## [Task statement]
Your answer must be the lines from the one containing "Click the red high-point" through the last line below, copied exactly, with no pictures.

## [Exercise material]

━━━━━━

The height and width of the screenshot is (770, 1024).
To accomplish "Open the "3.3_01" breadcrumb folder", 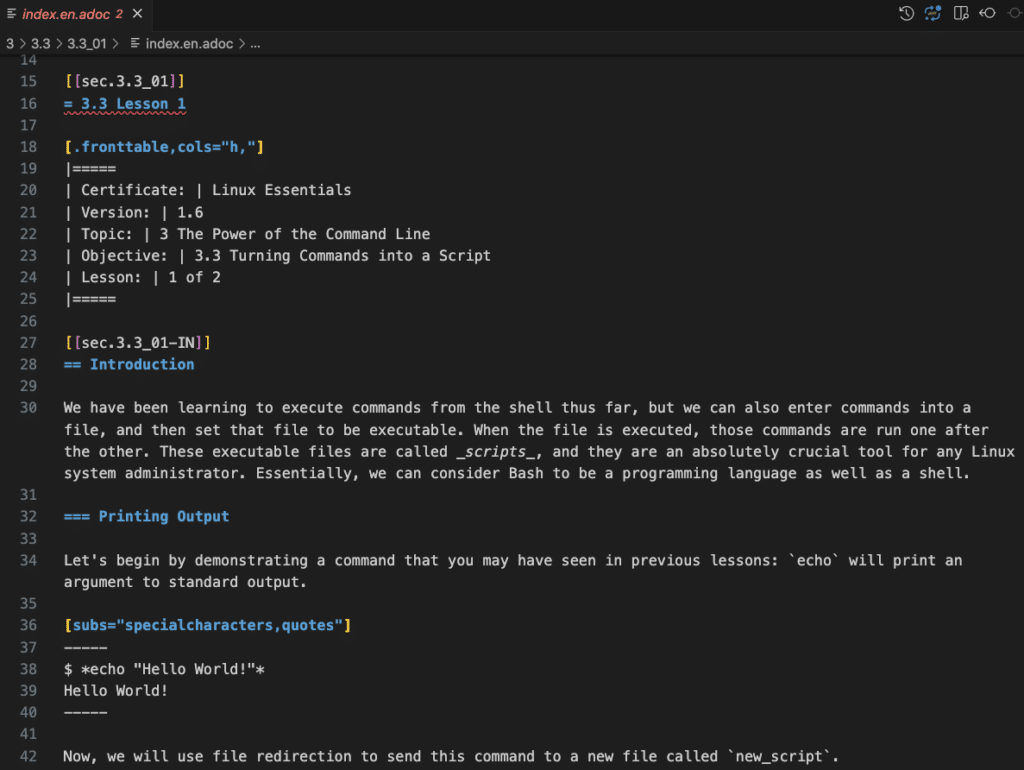I will [87, 44].
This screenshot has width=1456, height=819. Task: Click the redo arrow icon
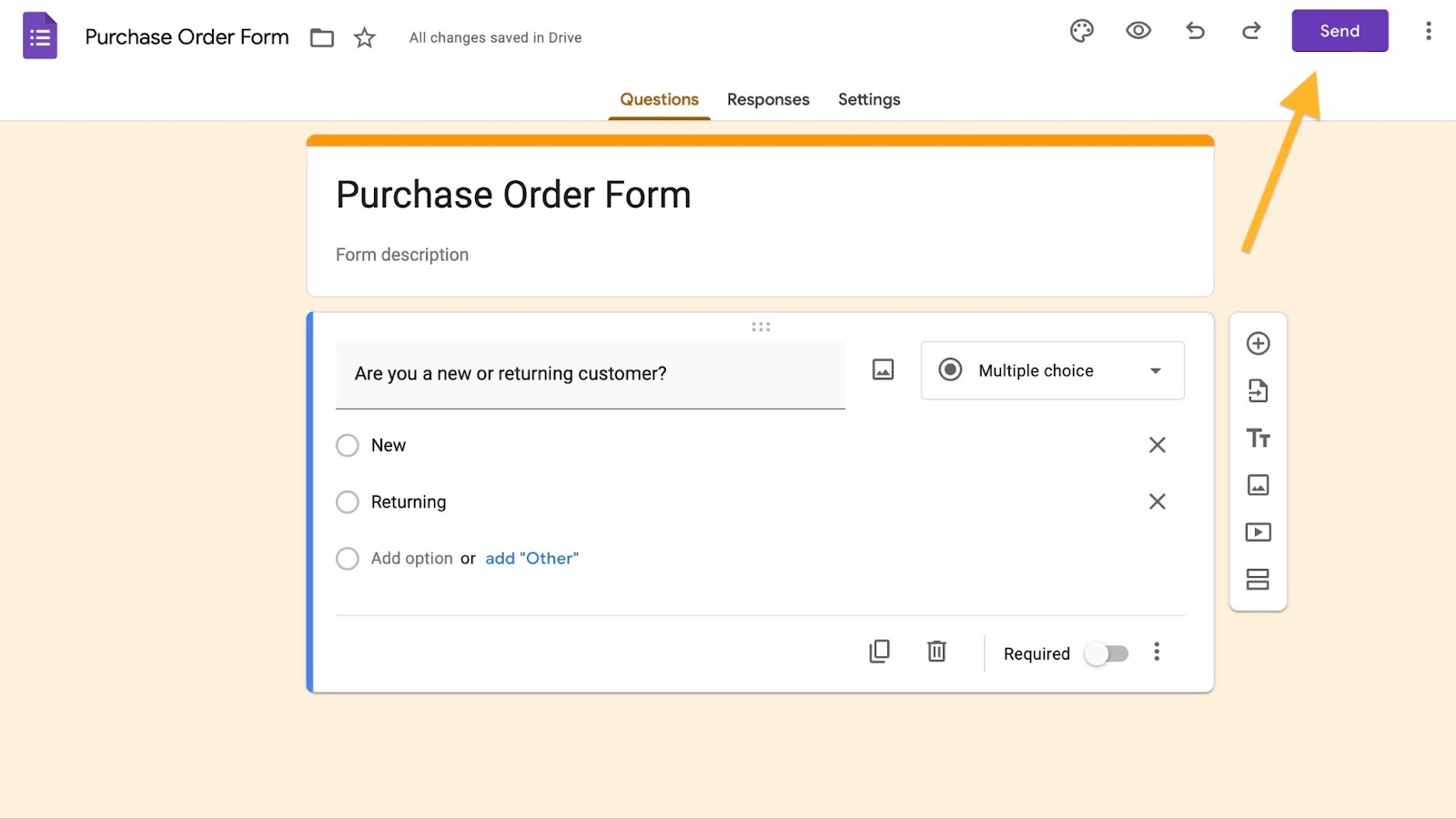[x=1251, y=31]
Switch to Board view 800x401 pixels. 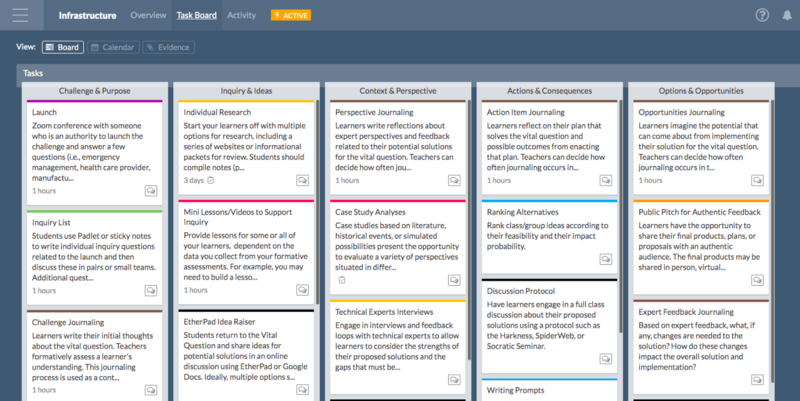(x=62, y=47)
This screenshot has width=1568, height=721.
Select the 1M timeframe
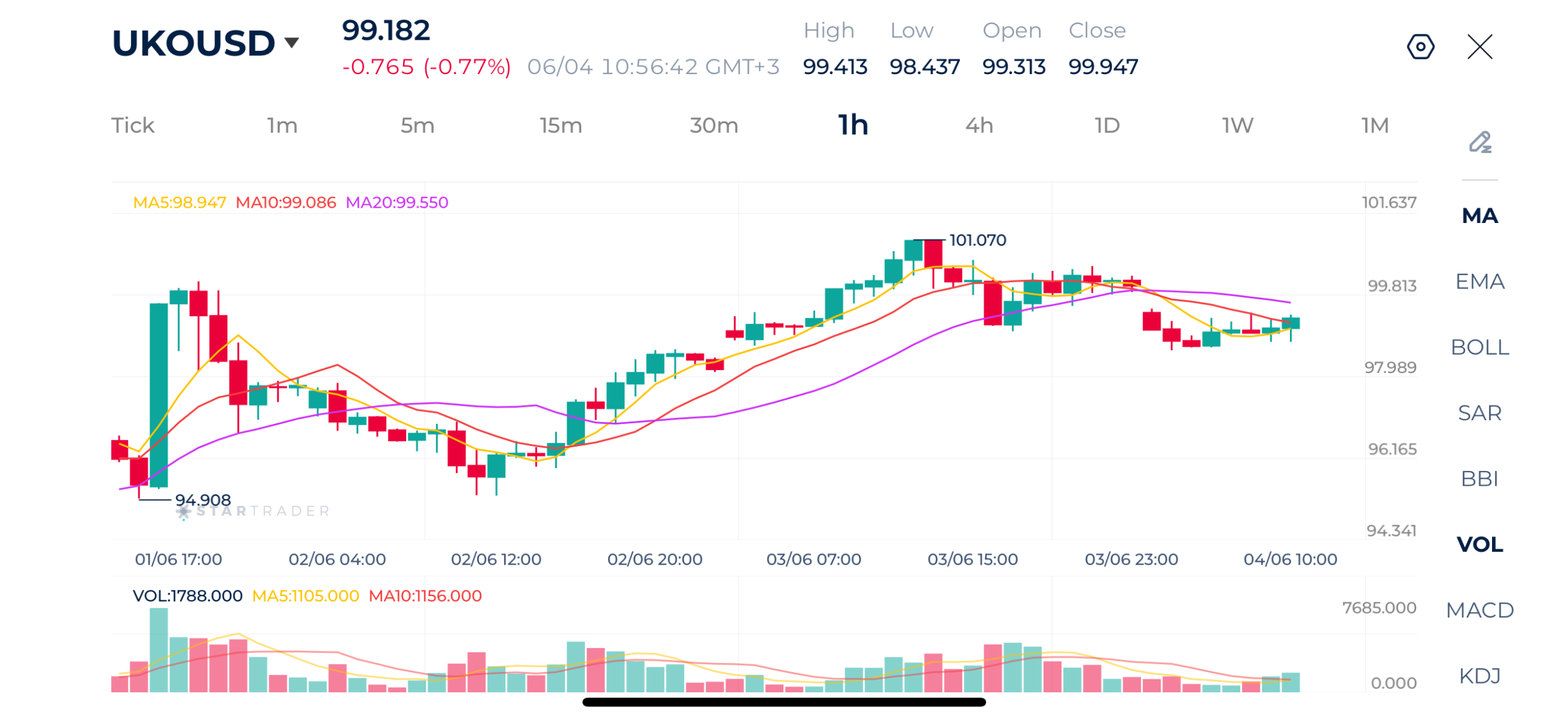tap(1374, 125)

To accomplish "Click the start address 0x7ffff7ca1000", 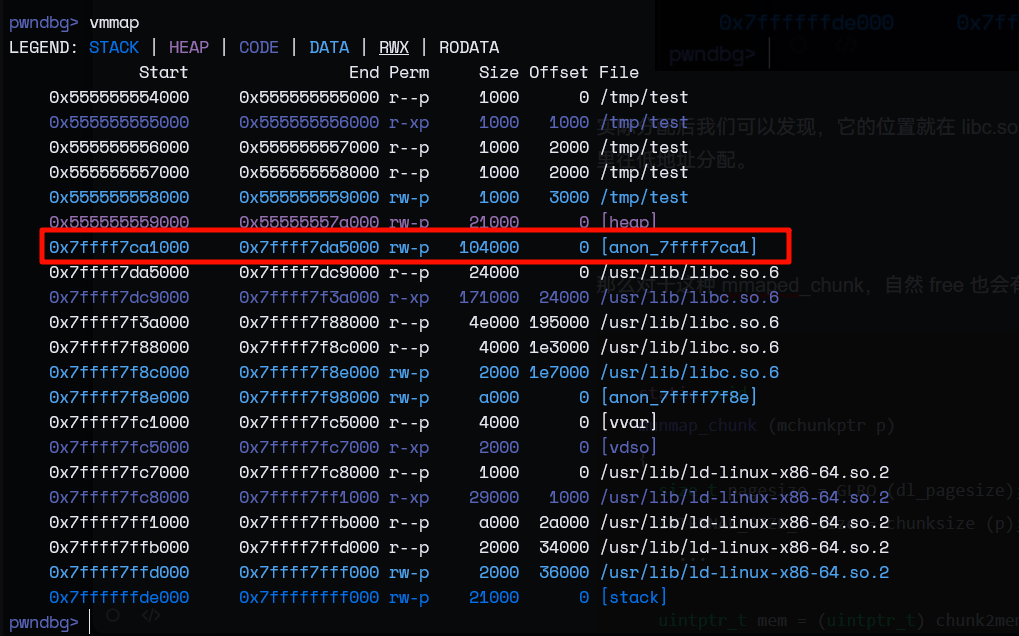I will 119,247.
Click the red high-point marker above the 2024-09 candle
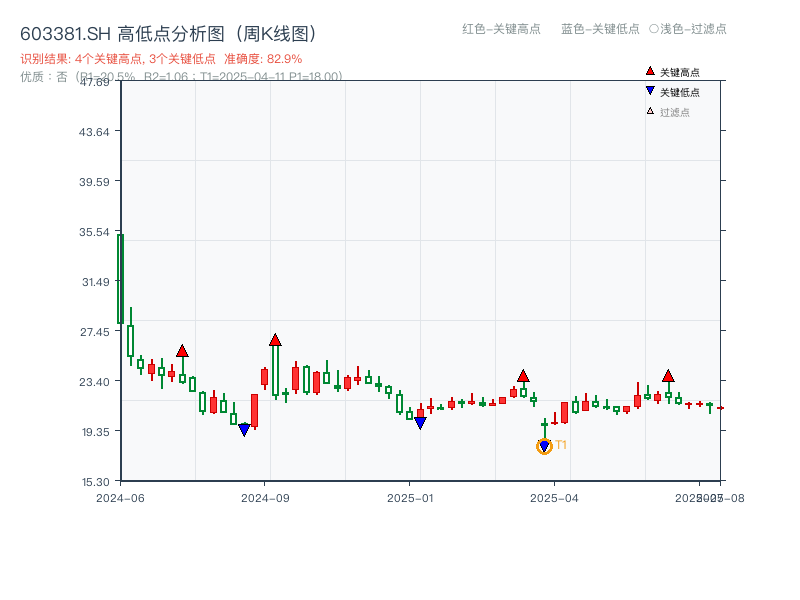This screenshot has height=600, width=800. [275, 340]
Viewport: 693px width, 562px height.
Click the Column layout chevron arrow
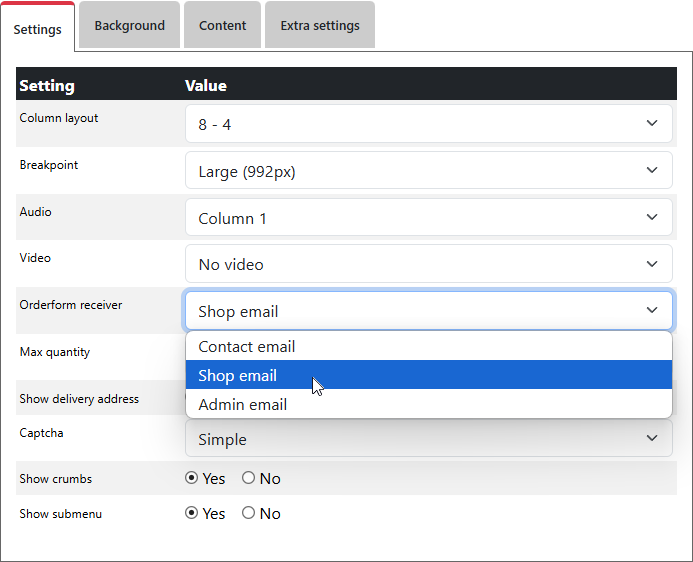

━━━━━━

## [Exercise solution]
Click the red high-point marker above the 2024-09 candle
This screenshot has height=600, width=800. [275, 340]
Viewport: 693px width, 562px height.
Click the Column layout chevron arrow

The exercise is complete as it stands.